The problem>
Please give back, word for word, each line from the start of the entries through the one in which "2017 m. balandžio mėn. (40, 2204)" is found.

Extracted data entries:
※ ※ ※

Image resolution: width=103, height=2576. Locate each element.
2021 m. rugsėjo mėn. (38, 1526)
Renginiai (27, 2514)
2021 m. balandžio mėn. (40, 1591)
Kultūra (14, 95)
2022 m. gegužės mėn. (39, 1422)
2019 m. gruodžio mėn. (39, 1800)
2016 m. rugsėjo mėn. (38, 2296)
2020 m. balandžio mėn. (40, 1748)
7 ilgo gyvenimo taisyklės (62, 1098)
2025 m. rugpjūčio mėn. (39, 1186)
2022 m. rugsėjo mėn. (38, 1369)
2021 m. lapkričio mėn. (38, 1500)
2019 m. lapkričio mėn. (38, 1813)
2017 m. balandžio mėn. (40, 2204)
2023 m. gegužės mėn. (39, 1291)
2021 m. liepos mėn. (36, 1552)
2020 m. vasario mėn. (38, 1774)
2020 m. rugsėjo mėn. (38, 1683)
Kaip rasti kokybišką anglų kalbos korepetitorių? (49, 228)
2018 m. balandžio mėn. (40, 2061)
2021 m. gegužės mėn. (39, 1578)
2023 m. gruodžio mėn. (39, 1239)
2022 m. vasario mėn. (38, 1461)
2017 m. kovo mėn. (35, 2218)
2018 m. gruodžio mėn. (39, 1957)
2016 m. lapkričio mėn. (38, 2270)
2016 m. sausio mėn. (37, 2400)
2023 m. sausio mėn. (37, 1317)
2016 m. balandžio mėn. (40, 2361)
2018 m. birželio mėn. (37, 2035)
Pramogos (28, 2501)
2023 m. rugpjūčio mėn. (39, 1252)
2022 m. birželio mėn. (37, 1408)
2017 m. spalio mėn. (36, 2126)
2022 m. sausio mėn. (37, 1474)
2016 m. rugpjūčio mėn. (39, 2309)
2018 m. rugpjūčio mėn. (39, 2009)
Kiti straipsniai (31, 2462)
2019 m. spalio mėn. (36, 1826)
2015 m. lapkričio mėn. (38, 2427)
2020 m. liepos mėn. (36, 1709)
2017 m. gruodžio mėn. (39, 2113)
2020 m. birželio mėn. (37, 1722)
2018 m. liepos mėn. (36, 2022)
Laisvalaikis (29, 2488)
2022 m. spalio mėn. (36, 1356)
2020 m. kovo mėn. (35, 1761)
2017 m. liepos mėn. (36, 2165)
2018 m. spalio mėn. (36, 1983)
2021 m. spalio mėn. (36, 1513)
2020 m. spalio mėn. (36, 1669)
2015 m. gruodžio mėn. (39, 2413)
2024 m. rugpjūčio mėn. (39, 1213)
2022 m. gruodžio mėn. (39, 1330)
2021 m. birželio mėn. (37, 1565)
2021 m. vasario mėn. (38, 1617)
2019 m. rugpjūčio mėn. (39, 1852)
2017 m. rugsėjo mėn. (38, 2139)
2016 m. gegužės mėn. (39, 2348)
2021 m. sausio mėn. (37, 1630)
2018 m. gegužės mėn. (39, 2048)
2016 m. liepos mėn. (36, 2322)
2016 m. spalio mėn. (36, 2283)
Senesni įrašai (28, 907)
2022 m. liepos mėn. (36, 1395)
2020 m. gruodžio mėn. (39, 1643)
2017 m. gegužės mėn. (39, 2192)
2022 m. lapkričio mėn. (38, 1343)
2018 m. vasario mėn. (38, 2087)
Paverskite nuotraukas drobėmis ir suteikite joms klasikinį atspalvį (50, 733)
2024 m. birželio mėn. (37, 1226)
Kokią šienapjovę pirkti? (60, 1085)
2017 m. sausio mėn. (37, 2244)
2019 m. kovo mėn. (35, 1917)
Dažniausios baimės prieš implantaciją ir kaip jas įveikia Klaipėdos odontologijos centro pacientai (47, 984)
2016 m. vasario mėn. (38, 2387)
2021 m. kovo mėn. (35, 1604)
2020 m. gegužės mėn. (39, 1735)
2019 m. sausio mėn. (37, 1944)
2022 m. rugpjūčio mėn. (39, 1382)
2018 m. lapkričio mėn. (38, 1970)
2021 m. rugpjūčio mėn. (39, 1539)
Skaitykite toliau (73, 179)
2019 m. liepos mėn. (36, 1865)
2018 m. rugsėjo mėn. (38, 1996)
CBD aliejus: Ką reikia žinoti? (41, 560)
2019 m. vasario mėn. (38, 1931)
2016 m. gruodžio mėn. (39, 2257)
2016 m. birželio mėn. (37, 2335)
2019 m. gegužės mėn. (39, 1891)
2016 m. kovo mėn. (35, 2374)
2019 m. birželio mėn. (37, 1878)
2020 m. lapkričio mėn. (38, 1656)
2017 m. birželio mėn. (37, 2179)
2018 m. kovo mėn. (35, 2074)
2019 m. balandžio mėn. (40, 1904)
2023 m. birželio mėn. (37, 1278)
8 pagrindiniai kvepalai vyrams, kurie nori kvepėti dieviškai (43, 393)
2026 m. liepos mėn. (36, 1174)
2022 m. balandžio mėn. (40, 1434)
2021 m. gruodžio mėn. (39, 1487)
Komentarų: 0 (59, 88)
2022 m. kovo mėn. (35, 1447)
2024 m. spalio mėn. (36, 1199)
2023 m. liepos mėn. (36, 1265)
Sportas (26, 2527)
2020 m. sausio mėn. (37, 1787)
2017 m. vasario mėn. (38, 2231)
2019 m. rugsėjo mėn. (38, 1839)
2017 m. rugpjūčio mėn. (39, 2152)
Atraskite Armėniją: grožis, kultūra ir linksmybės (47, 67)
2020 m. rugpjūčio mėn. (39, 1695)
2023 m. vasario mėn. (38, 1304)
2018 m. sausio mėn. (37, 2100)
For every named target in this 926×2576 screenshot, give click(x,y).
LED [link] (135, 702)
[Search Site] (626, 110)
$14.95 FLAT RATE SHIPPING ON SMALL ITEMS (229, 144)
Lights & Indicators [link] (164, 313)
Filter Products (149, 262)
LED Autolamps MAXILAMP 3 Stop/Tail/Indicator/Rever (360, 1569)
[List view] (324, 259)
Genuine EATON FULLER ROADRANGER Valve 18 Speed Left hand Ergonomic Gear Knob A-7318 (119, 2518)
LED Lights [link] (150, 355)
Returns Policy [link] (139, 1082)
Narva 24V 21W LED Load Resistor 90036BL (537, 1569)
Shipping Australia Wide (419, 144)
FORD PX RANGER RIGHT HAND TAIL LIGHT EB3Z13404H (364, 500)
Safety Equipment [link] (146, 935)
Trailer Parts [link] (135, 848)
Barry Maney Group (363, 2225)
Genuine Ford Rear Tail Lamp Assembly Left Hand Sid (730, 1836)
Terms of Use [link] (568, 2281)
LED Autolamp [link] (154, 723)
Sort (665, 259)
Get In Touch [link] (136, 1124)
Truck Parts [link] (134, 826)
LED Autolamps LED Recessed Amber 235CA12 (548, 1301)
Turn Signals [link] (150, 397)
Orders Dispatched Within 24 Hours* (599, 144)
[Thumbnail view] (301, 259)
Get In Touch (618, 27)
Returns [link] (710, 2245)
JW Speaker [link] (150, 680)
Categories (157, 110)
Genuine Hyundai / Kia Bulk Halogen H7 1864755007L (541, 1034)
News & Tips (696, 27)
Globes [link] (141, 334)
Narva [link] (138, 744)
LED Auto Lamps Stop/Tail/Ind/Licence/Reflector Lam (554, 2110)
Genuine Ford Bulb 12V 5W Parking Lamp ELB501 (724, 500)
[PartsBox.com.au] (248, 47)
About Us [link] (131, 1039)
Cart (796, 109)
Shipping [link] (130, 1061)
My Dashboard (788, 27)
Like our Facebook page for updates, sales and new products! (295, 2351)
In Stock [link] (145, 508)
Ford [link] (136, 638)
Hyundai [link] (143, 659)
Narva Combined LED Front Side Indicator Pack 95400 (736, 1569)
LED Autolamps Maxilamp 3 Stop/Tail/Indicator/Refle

※ ※ ※

Solution for this task>
Image resolution: width=103, height=2576. Locate each element.
2021 m. rugsėjo mėn. (38, 1526)
Renginiai (27, 2514)
2021 m. balandžio mėn. (40, 1591)
Kultūra (14, 95)
2022 m. gegužės mėn. (39, 1422)
2019 m. gruodžio mėn. (39, 1800)
2016 m. rugsėjo mėn. (38, 2296)
2020 m. balandžio mėn. (40, 1748)
7 ilgo gyvenimo taisyklės (62, 1098)
2025 m. rugpjūčio mėn. (39, 1186)
2022 m. rugsėjo mėn. (38, 1369)
2021 m. lapkričio mėn. (38, 1500)
2019 m. lapkričio mėn. (38, 1813)
2017 m. balandžio mėn. (40, 2204)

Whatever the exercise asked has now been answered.